- [What you have to do] Your job is to return the whole listing unchanged while skipping its images.
------------
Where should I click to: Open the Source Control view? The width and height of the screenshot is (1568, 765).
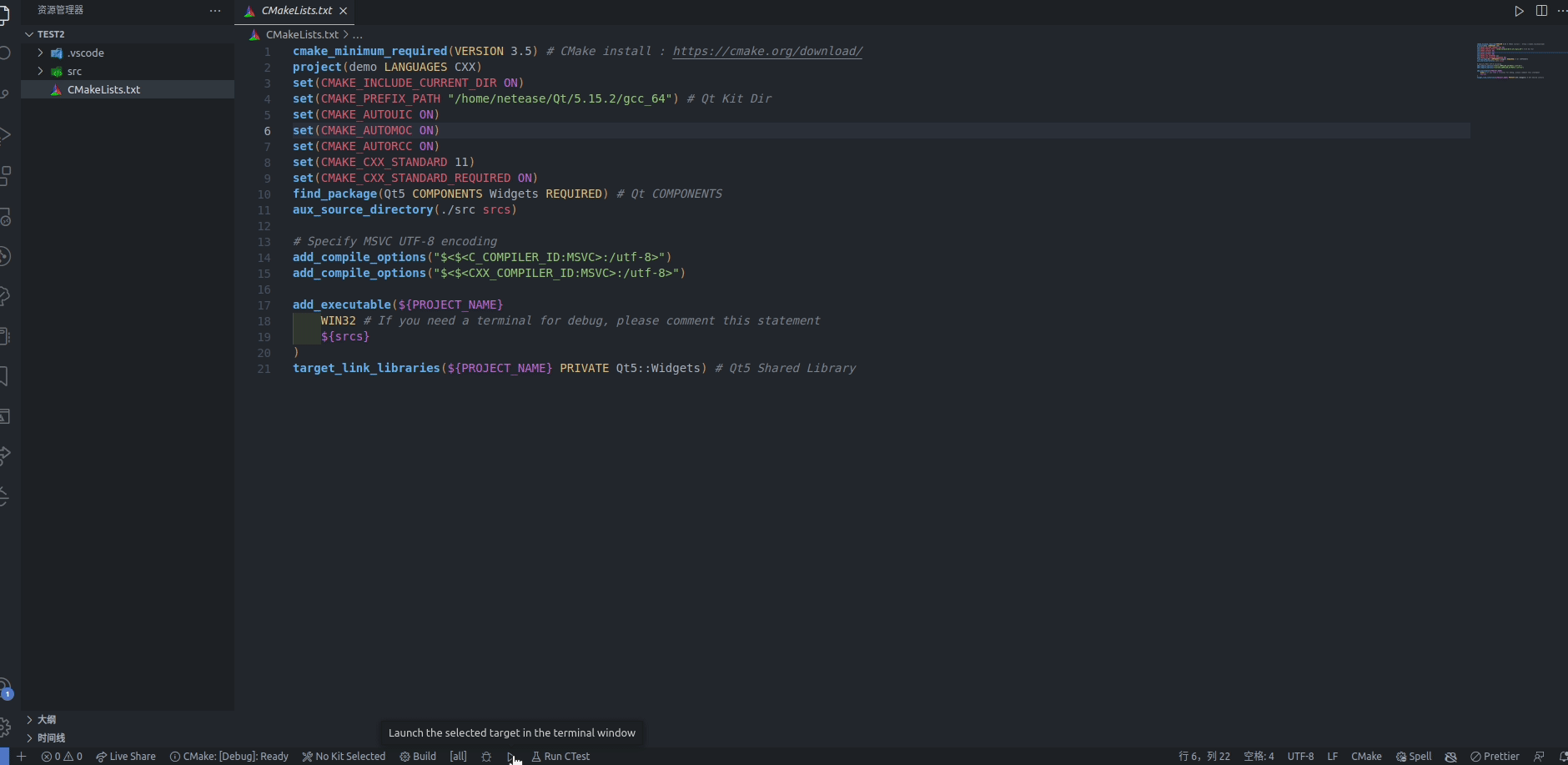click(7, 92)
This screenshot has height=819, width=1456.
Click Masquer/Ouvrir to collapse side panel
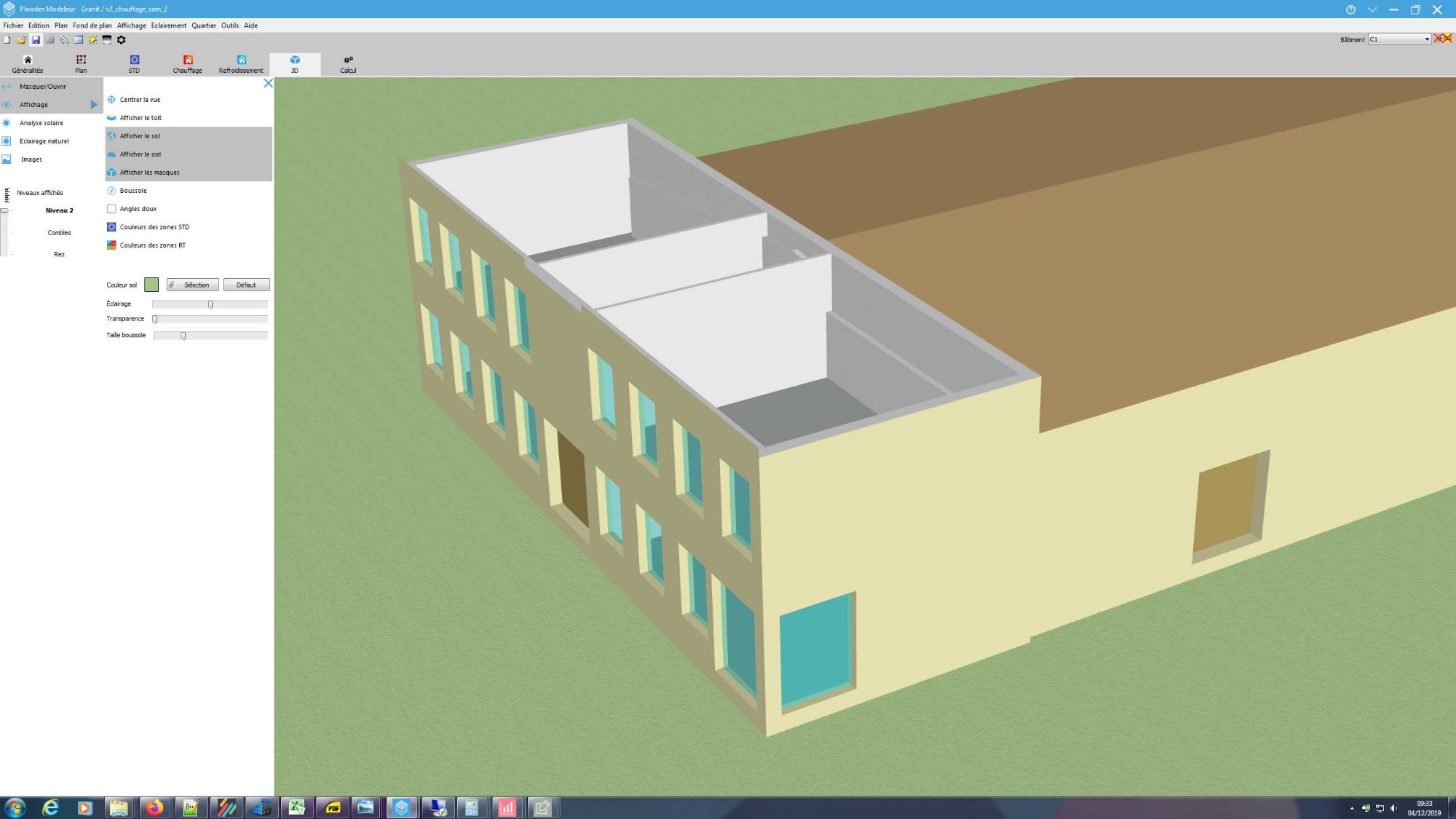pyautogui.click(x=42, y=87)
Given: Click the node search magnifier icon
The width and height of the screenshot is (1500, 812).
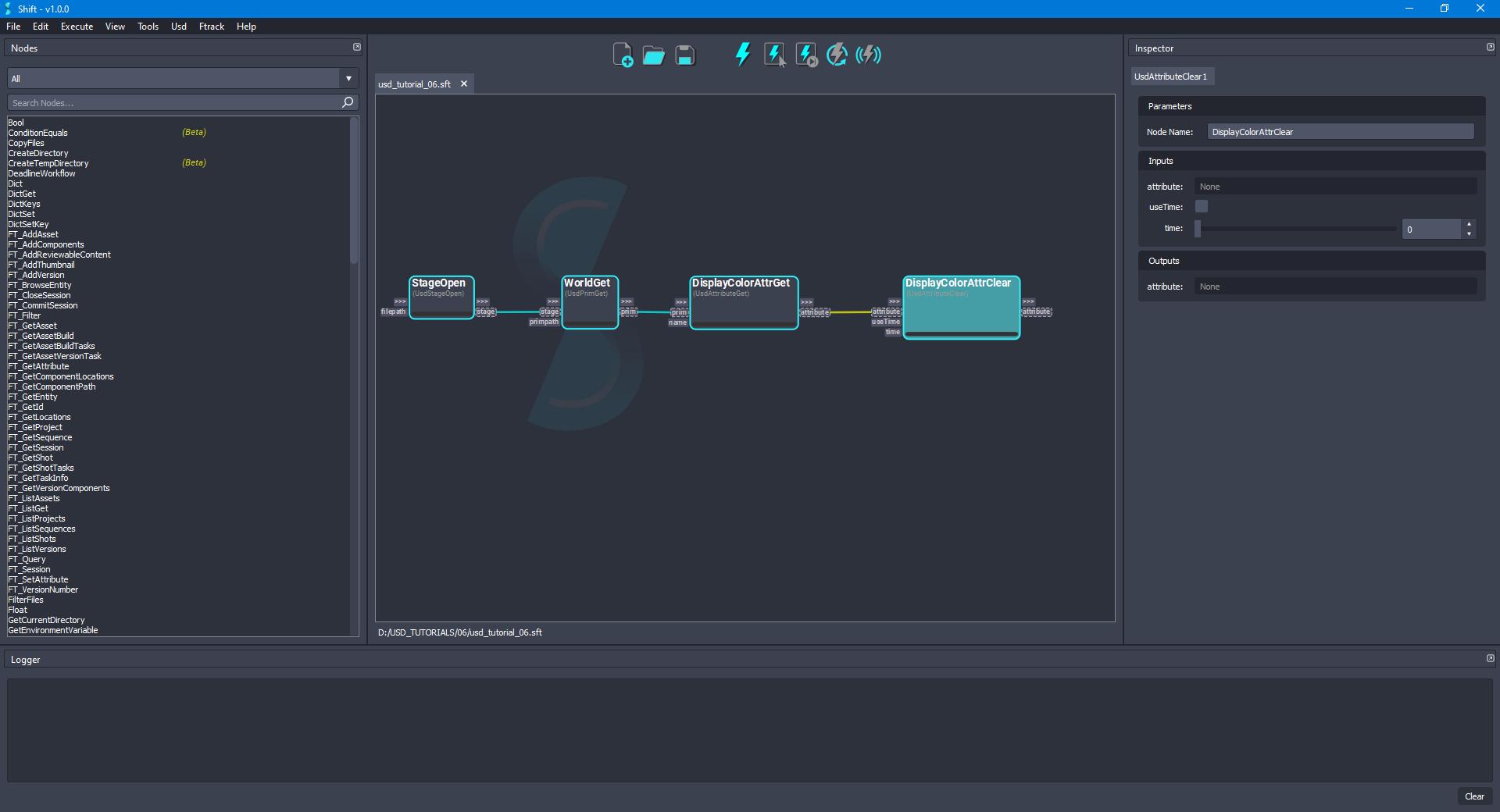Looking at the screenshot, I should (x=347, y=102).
------------
- [Written answer]
Where should I click to: Open the Source Control view? The width and height of the screenshot is (1568, 765).
click(7, 92)
This screenshot has height=819, width=1456.
Click Masquer/Ouvrir to collapse side panel
pyautogui.click(x=42, y=87)
Given: Click the node search magnifier icon
The width and height of the screenshot is (1500, 812).
Looking at the screenshot, I should (x=347, y=102).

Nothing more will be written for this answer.